*Challenge 1*.
Do the following statements agree with the patent rejection excerpt? Answer yes or no for each, quoting the deciding words of the patent rejection excerpt exactly.
(a) Claims 12, 28, and 41 are rejected under 35 U.S.C. 101.
(b) Meltz is cited by the publication number US 2021/0229668.
(c) According to the cited passage, the scenario generator sends mission objectives to the simulation framework.
*Challenge 2*. Can you proceed with the patent rejection excerpt, starting right after its final sentence?

*Page extract*.
· · · · · · ·

Whoever invents or discovers any new and useful process, machine, manufacture, or composition of matter, or any new and useful improvement thereof, may obtain a patent therefor, subject to the conditions and requirements of this title.
Claims 12, 28, and 41 are rejected under 35 U.S.C. 101 because the claimed invention is directed to non-statutory subject matter.
Regarding claims 12, 28, and 41, the broadest reasonable interpretation of the computer program product comprising computer readable executable code, when read in light of the specification and in view of one skilled in the art, includes software per se and signals per se. See MPEP §2106.03(I). Accordingly, claims 12, 28, and 41 are directed to non-statutory subject matter.
Claim Rejections - 35 USC § 103
The following is a quotation of 35 U.S.C. 103 which forms the basis for all obviousness rejections set forth in this Office action:
A patent for a claimed invention may not be obtained, notwithstanding that the claimed invention is not identically disclosed as set forth in section 102, if the differences between the claimed invention and the prior art are such that the claimed invention as a whole would have been obvious before the effective filing date of the claimed invention to a person having ordinary skill in the art to which the claimed invention pertains. Patentability shall not be negated by the manner in which the invention was made.
Claim(s) 1, 2, 5-7, 9, 10, 12-15, 21-24, 26, 28, and 29 is/are rejected under 35 U.S.C. 103 as being unpatentable over Meltz et al. (US 2021/0237772) (hereinafter Meltz) in view of Jing et al. (US 2021/0229668) (hereinafter Jing).
Regarding claims 1, 12, and 13, Meltz teaches a method, computer program product (ph. [0150], “non-transitory computer-readable storage medium”) and device comprising a memory and processor (ph. [0163], “Processing 172 may include processors, computers and/or memory”) to perform the method of calibrating a Digital Twin for an autonomous vehicle, comprising:
creating a model of the autonomous vehicle that defines one or more autonomous vehicle model parameters (ph. [0172], “A computerized simulation framework 270 of the simulated environment may include a computerized model, or models, of the simulated environment in which the vehicles move, of the simulated vehicles and/or of the simulated sensors. It may contain computer software simulation models of numerous fixed sensors numbered 1 to M, 255, 256… Note that simulated autonomous vehicles 257, 259 may include, in some cases, both simulation models of the vehicles, as well as simulation models of sensors of each vehicle”);
defining one or more simulation scenarios, wherein each simulation scenario defines at least one test maneuver of the autonomous vehicle (fig. 2, mission objectives 212, maneuver commands 228, scenario configuration 214; ph. [0177], “The AUTs may issue maneuver commands 228 to the modelled autonomous vehicles 257, 259 within the simulation framework 270”; ph. [0192], “Scenario generator 352 may send mission objectives 212 to AUT 220, and scenario configuration 214 to simulation framework 270.”);
executing the one or more simulation scenarios (fig. 4, step 440, generate and run sample verification test scenarios.; fig. 5, step 520, run sample scenarios; ph. [0176], “Once testing has begun, the simulation framework 270 and the AUTs may begin to interact, in a fashion similar to that in which the real world environment 100 interacts with the AUTs.”);
obtaining simulated data from one or more simulated sensors during the execution of the one or more simulation scenarios (fig. 2, 218 data from simulation (results); ph. [0275], “The set of results of each scenario run may in some cases be output 218 by simulation framework 270 to be stored, for example, in test results 374 in memory. These results may be also referred to herein as second results. In addition, in some cases the simulation framework 270 may also output 218, to memory 328, full log results 373 of the entire scenario.”);
comparing the data from one or more simulated sensors with a calibration data set, wherein the calibration data set includes data logged from one or more corresponding sensors on the autonomous vehicle during at least one real-world test maneuver corresponding to the one or more simulation scenarios (ph. [0299]-[0303], “ In some cases, the operational environment used for this generation may be somewhat modified, in order to meet the constraints of e.g. real-world testing performed on real roads in real cities and regions… This external-verification testing may use real-life equipment (autonomous vehicles configured with the relevant AUTs, sensors, management systems etc.), real travelling roads and terrain, possibly monitored by human test personnel. The external-verification test scenarios may thus in some cases be referred to herein also as real-world test verification scenarios for real-world verification testing… a statistical analysis may be performed, to compare the set of fourth results s to the set of second results, using for example, known statistical methods. The purpose of the comparison may be to determine whether the verification tests run on the simulated framework (run for example in step 440) and the external-verification tests (run for example in step 835), represent the same population with the required statistical significance… The external-verification test validity criteria may also be referred to herein as real-world test validity criteria.”).

· · · · · · ·

*Supplied data*.

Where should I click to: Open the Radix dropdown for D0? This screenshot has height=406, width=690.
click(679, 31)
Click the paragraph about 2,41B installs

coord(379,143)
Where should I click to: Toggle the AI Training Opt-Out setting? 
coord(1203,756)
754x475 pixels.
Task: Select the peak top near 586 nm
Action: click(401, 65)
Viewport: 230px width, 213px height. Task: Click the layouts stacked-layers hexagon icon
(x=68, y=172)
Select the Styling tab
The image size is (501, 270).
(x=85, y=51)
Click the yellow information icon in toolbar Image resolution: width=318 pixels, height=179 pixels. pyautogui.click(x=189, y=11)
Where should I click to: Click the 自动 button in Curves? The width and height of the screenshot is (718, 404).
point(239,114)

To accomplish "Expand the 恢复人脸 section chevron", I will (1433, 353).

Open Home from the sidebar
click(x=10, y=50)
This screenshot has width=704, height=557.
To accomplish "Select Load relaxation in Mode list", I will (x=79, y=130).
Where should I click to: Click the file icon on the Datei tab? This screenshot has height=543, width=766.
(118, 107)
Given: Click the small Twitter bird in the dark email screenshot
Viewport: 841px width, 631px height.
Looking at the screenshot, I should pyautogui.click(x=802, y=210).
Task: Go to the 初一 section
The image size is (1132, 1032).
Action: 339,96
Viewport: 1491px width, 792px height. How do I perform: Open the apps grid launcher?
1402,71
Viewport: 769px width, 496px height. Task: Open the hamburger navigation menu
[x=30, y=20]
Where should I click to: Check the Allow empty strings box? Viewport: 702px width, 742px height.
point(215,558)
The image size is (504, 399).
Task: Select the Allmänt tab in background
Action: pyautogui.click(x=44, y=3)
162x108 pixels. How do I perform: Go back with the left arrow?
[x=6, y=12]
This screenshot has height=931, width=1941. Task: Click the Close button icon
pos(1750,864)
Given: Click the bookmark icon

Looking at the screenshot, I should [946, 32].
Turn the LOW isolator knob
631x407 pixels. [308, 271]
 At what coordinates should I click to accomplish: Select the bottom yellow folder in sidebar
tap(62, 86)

· · · · · · ·

*Exercise output 1*.
(a) Yes: "Claims 12, 28, and 41 are rejected under 35 U.S.C. 101 because the claimed invention is directed to non-statutory subject matter."
(b) No: "Meltz et al. (US 2021/0237772) (hereinafter Meltz)"
(c) No: "Scenario generator 352 may send mission objectives 212 to AUT 220, and scenario configuration 214 to simulation framework 270."

*Exercise output 2*.
Meltz does not explicitly teach applying a machine learning algorithm to the comparison to calibrate the one or more autonomous vehicle model parameters of the Digital Twin. However, Jing teaches applying a machine learning algorithm to the comparison to calibrate the one or more autonomous vehicle model parameters of the Digital Twin (fig. 4, model fit; ph. [0006], “an adaptive model of the autonomous vehicle that adaptively adjusts model parameters while the autonomous vehicle is in operation.”; ph. [0045], “the adaptive model uses model parameters that are modified during operation of the autonomous vehicle based on a Recursive Least Square method. In some embodiments, an Exponential Weighted Moving Average (EWMA) filter is applied to an error of the Recursive Least Square method for adaptation reset triggering.”). One of ordinary skill in the art before the effective filing date would have been motivated to modify Meltz in the manner taught by Jing in order to continuously improve the accuracy of vehicle model under changing conditions in order to increase the safety of operation of the autonomous vehicle (ph. [0015]).
Regarding claim 2, the Meltz/Jing combination teaches the method of claim 1. Jing further teaches the step of comparing further comprising: determining one or more error values based at least in part on the one or more simulated sensor data output and the data logged from the corresponding sensors on the autonomous vehicle (ph. [0034], “ek is the model fitting error at the kth step”).
Regarding claim 5, the Meltz/Jing combination teaches the method of claim 1. Meltz further teaches executing the one or more simulation scenarios comprises executing one simulation scenario, executing a batch of simulation scenarios sequentially, or executing a batch of simulation scenarios concurrently (fig. 4, step 440, generate and run sample verification test scenarios.; fig. 5, step 520, run sample scenarios; ph. [0176], “Once testing has begun, the simulation framework 270 and the AUTs may begin to interact, in a fashion similar to that in which the real world environment 100 interacts with the AUTs.”).
Regarding claim 6, the Meltz/Jing combination teaches the method of claim 1. Meltz further teaches executing the one or more simulation scenarios a plurality of times until a predetermined termination criteria is met (fig. 5, run sample scenarios 520 is executed repeatedly from the loop from 540 to 510 until it follows the No criteria at step 530).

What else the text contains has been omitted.